Nor has the experience of private companies' entering into the provision of municipal water been a happy one for their inhabitants in New Zealand. At present legislation does not prevent private interests in the provision of domestic water services and companies have gained a foothold in, among others, Auckland and Papakura. In Auckland in 1997/8 a share company, Water Care Services , was formed which was able to franchise out services to private concerns. The cost of that profit oriented service has rocketed by 400% , sometimes more where residents are required to pay $1000-$1100 for water services alone, resulting in some households being cut off. Similarly in Papakura where the water company United gained control of the water supply prices rose as shown in the attached table. (Water Pressure Group Media Spokesperson) 97% of residents disapproved this change when later asked but their views had not been sought by the council. The government's defence that the privatising provisions of the bill are permissive not mandatory will be of little comfort in Wellington either given that the sale of the municipally owned power company Capital Power was sold in spite of the consultation process showing that, overwhelmingly , citizens did not want it. So far there have been two instances of privatisation of parts of the service in Wellington- waste water with an incident of a major unexplained spillage and the contracting out of care of the pipes, formerly maintained by Wellington Regional Council along with its other water services to the cities in the region. Councillor Dick Werry has stated that this change, rather than being a cost cutting activity has increased costs by $900,000.

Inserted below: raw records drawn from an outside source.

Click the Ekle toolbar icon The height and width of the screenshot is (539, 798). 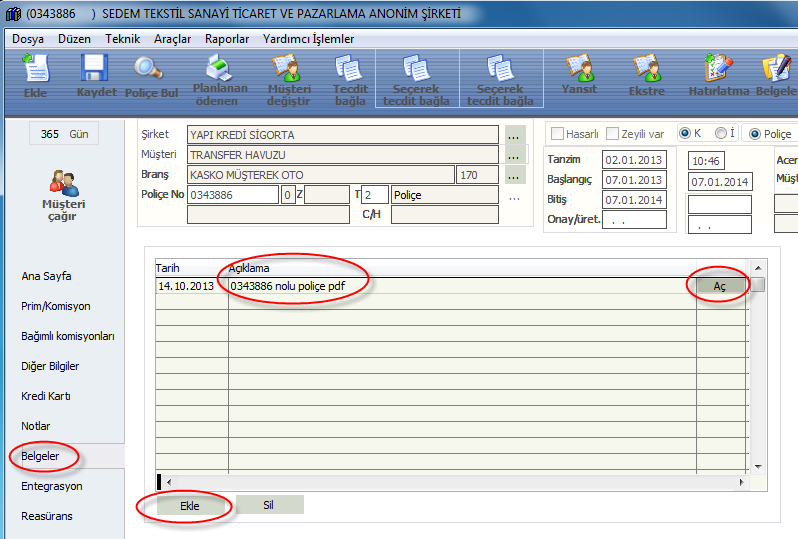tap(35, 76)
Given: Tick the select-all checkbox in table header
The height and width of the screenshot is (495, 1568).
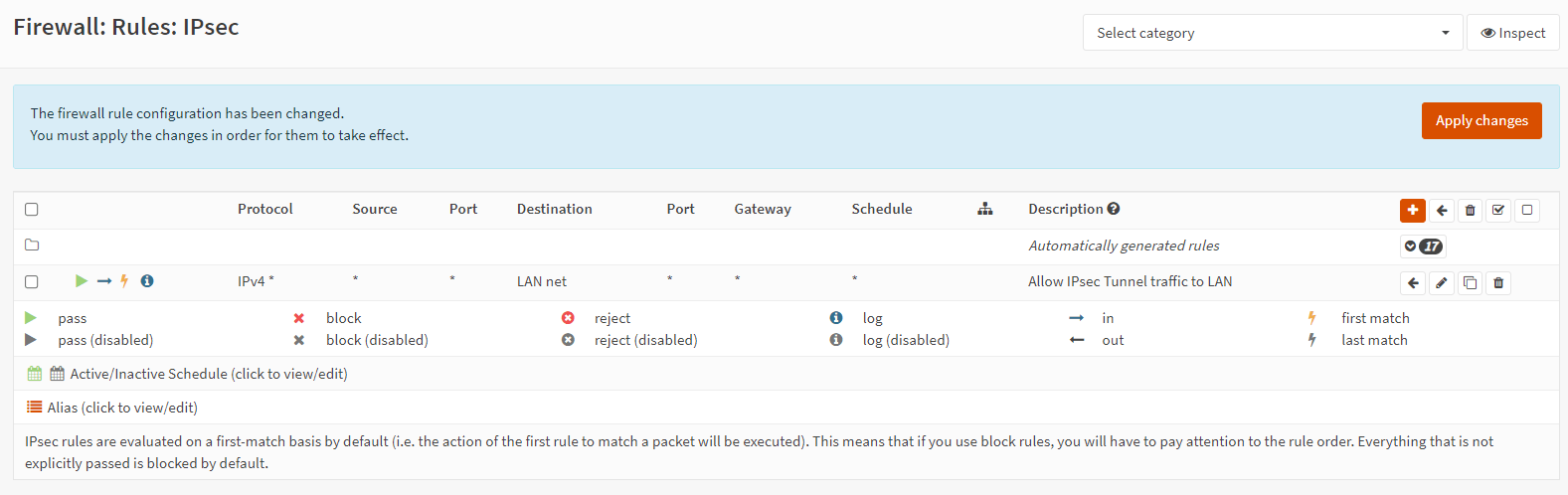Looking at the screenshot, I should point(32,210).
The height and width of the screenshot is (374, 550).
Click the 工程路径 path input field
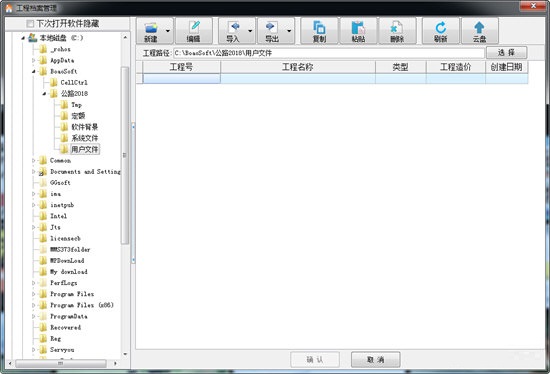pyautogui.click(x=329, y=53)
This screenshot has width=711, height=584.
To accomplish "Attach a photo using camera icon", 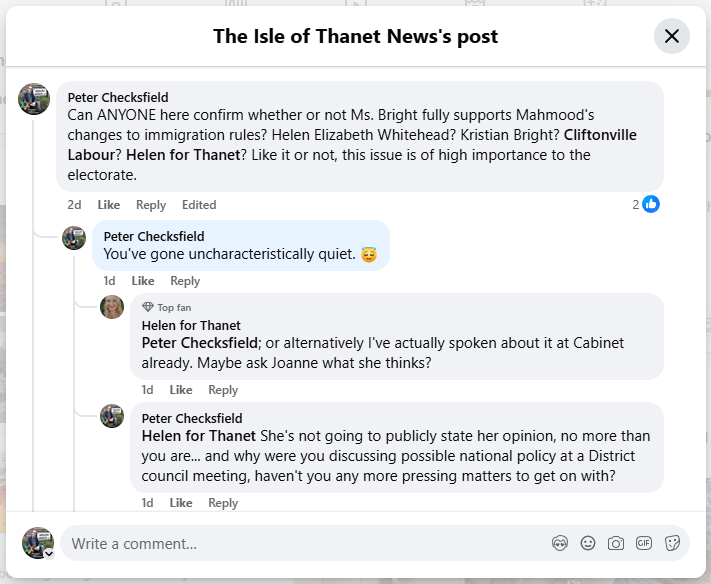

So it is a matter of gravest concern that the Local Government Bill poses a threat to the provision of clean, affordable water to households of all levels of income throughout the country. To avoid the commercialisation of water it would be necessary to ensure that by law water services be controlled and provided directly by elected, accountable bodies.
Clause 129 of the Local Government Bill means, in effect that water services may be operated under private contract for up to 15 years with the local body or council acting as a collecting agent for the contractor. It also allows for water services to be as assets to be sold in the form of registered shares to be sold on the open market.
This is reinforced by the repeal of parts of the Local Government Act providing for general health, well-being, recreation and community development, that is, in the removal of Parts XXXV&XXXVI especially sections 595 and 598. Parts XXXV and XXXVI provide for a wide range of public services and amenities which can be provided by interest free loans or direct rating in order to exclude other interested parties. The removal of these parts would place these services and amenities under the jurisdiction of the Commerce Act (Section 36) and so would require councils to operate under market conditions, in so far as they are trading entities, to compete with private enterprise for their own community assets .This, includes except where other Acts specify, virtually all council services. Repeal of Sections 595, 596 and 598 allows Clause 36(2) of the Commerce Act to come into effect requiring that "A person that has a substantial degree of power in the market must not take advantage of that power. Interpretation of "person" p. 6 of that Act includes a local authority, and any association(s) of persons whether incorporated or not.
The GATS Agreement proposed for settlement in November 2002 government and local bodies as trading entities are required to compete with private enterprise(Section 36 Commerce Act and GATS Agreement Article 1 3(c).
The Local Government Bill makes provision for local councils to set up profit oriented water service companies which will be able to profit enormously at the cost of the community in a natural resource vital for public health and amenities also important for general wellbeing.